As with most optical designs, the elements within the OM optical path introduce image distortion. Relative pixel locations of sources will depend on the pointing of the telescope. As a space-based detector, there is no gravity-related flexure across the telescope, so the distortion map used to correct source positions is constant over time. The correction is an offset in the two CCD dimensions, it varies with detector position, and is illustrated in Figure 1. The SAS data reduction pipeline characterizes the distortion as a 2-dimensional cubic polynomial. After correction, the plate scale is linear, which in the unbinned image case is 0.477 arcsec pixel-1.

A raw detector image and an undistorted image

Fig 1: The right hand image illustrates the optical distortion correction that is performed on raw data. Colour-coding represents the magnitude of the positional offset, Δα, which is a function of detector position.

Coordinate transformation

The attitude history of the spacecraft during each observation, sampled typically every 10s, is telemetered to the ground with each pointing. It is determined by the star trackers, locked on to a sample of pre-determined guide stars. The stability of the star tracking is generally good to 1 arcsec over the duration of a pointing. The OM provides an additional on-board source tracking feature which measures the positions of several guide stars in the OM field-of-view, typically with 20s sampling. An onboard algorithm corrects all event locations relative to a reference image before summing events into a single image and telemetering to the ground. The only attitude data required for OM coordinate transformations are therefore those timestamps that correspond to the reference times (one per image) against which all recorded events are adjusted. There is no onboard roll adjustment, but flight experiments indicate these are unecessary. The shift-and-add process just described will not work if the OM cannot detect suitably bright reference stars. In such cases, no shift and add is performed and the attitude history for an image is averaged over the exposure duration.

There is a calibrated offset between the OM boresight and the star trackers which is taken into account before transforming distortion-corrected image pixel coordinates to the sky. The tranformation also includes a rotation about the spacecraft boresight to produce tangent plane coordinates.

Astrometric correction

While source positions within the transformed tables are accurate relative to each other, the resulting sky coordinates are only good to a few arcsec because of the intrinsic absolute accuracy of the star trackers. One single, additional transformation, applied to all sources within an exposure, corrects for this.

The fine-correction is performed relative to sources in the USNO-B1.0 catalogue.

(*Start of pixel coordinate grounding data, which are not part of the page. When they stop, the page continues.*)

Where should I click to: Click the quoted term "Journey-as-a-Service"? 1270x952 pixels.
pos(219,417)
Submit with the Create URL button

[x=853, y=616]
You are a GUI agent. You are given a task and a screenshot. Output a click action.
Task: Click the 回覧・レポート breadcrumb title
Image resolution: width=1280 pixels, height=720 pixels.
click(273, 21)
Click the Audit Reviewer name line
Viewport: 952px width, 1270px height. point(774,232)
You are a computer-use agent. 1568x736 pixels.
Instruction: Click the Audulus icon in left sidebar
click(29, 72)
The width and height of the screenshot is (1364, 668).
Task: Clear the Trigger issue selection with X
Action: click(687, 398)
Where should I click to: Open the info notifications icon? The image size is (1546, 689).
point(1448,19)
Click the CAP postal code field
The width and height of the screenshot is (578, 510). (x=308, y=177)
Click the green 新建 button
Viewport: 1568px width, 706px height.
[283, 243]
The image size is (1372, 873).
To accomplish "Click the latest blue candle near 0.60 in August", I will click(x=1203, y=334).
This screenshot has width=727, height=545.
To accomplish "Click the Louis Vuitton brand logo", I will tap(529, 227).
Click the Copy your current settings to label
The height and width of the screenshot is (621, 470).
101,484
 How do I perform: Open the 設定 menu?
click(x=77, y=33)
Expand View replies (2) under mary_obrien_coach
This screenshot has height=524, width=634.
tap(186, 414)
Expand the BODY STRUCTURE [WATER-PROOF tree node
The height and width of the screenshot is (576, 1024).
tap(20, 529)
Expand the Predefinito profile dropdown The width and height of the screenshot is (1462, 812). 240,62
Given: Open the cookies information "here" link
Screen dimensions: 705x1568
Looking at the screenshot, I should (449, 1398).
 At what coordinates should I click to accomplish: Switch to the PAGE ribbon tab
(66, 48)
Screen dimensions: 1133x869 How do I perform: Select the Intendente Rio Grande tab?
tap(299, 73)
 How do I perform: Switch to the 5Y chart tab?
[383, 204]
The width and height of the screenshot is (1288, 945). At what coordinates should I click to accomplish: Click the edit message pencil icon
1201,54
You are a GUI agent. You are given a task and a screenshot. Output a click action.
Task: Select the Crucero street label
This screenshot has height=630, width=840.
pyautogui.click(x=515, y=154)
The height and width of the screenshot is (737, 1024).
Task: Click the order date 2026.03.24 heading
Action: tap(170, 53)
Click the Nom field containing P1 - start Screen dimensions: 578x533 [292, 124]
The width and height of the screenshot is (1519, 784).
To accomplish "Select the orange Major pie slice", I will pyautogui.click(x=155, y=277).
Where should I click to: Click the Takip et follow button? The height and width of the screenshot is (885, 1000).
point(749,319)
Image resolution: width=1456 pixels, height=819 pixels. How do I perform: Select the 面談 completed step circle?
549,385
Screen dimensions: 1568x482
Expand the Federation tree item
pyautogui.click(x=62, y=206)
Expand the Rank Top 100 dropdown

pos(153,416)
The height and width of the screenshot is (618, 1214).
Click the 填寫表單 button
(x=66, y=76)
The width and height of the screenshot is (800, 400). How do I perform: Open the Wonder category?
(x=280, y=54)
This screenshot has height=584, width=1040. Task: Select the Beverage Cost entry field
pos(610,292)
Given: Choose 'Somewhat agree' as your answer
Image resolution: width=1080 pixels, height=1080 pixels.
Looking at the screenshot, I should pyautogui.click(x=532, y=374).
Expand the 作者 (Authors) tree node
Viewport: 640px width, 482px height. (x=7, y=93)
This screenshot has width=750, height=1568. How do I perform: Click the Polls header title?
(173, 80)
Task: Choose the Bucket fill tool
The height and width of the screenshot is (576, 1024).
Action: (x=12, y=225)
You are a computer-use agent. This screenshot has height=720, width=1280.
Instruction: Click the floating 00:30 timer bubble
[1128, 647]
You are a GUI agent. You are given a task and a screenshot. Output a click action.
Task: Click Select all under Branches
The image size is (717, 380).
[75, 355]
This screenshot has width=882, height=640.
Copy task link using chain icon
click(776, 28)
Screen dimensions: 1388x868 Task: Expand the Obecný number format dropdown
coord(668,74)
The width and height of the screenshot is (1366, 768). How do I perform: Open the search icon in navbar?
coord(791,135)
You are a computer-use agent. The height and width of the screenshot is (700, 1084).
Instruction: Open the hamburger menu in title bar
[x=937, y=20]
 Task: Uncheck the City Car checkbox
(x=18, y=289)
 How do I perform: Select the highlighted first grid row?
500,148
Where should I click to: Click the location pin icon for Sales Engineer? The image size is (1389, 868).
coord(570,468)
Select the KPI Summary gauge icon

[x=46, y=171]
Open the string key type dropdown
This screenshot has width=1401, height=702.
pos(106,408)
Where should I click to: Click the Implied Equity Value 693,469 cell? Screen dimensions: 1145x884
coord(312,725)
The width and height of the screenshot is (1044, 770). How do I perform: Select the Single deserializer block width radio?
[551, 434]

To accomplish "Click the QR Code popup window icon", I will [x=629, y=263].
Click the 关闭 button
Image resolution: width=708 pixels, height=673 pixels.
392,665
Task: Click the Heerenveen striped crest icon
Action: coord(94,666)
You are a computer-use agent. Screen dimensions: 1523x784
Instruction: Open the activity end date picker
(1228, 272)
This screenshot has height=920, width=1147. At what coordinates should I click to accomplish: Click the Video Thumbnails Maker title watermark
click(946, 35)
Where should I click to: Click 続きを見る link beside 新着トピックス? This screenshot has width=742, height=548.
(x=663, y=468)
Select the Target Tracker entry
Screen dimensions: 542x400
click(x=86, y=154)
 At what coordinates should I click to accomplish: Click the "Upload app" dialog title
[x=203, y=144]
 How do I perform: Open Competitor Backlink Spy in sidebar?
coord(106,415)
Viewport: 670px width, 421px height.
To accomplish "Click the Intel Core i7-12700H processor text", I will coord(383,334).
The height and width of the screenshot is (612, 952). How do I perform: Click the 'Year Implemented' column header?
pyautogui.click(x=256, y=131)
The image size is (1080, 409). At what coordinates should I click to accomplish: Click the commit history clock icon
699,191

A grid is computed of detected OM source positions, shifted by a discrete range of offsets in RA and Dec. The best pair of offsets are chosen from the grid using a maximum-likelihood parameter. If sufficient stars are matched, then the offsets are further improved by a least-square fit against the USNO-B1.0 sources. In these cases a rotation correction can be performed, if necessary. For the majority of observations where the number of detected sources, Nsrc > 30, the requirement for 10 identified USNO sources was set. For the cases where Nsrc ≤ 30, the requirement was for max(4, Nsrc/4) correlated USNO sources. Figure 2 presents the full sample of offset corrections which meet the least-square matching criteria and consequently were included within the catalogue. Only those corrections performed using least-square fitting are included in the catalogue. Offset errors are calculated using Monte Carlo simulations and propagated into the RA and Dec uncertainties derived from Gaussian moments during the source detection process.

The actual pointing direction relative to the nominal pointing direction.

Fig 2: Using source correlations between the XMM-OM and USNO-B1.0 catalogues, systematic corrections are applied to the recorded XMM pointings and source positions. The above plot summarizes the full sample of offsets applied in both the RA and Dec directions (red dots). The black cross is the mean correction and the blue circles represent 1-, 2- and 3-σ radii from the mean. This graph was made using XMM-SUSS.

No sources are removed from the catalogue based upon the magnitude of the astrometric corrections. The J2000 RA and Dec of each least-square-corrrected object are added to the source table, with 1σ errors and corresponding Galactic longitude and latitude.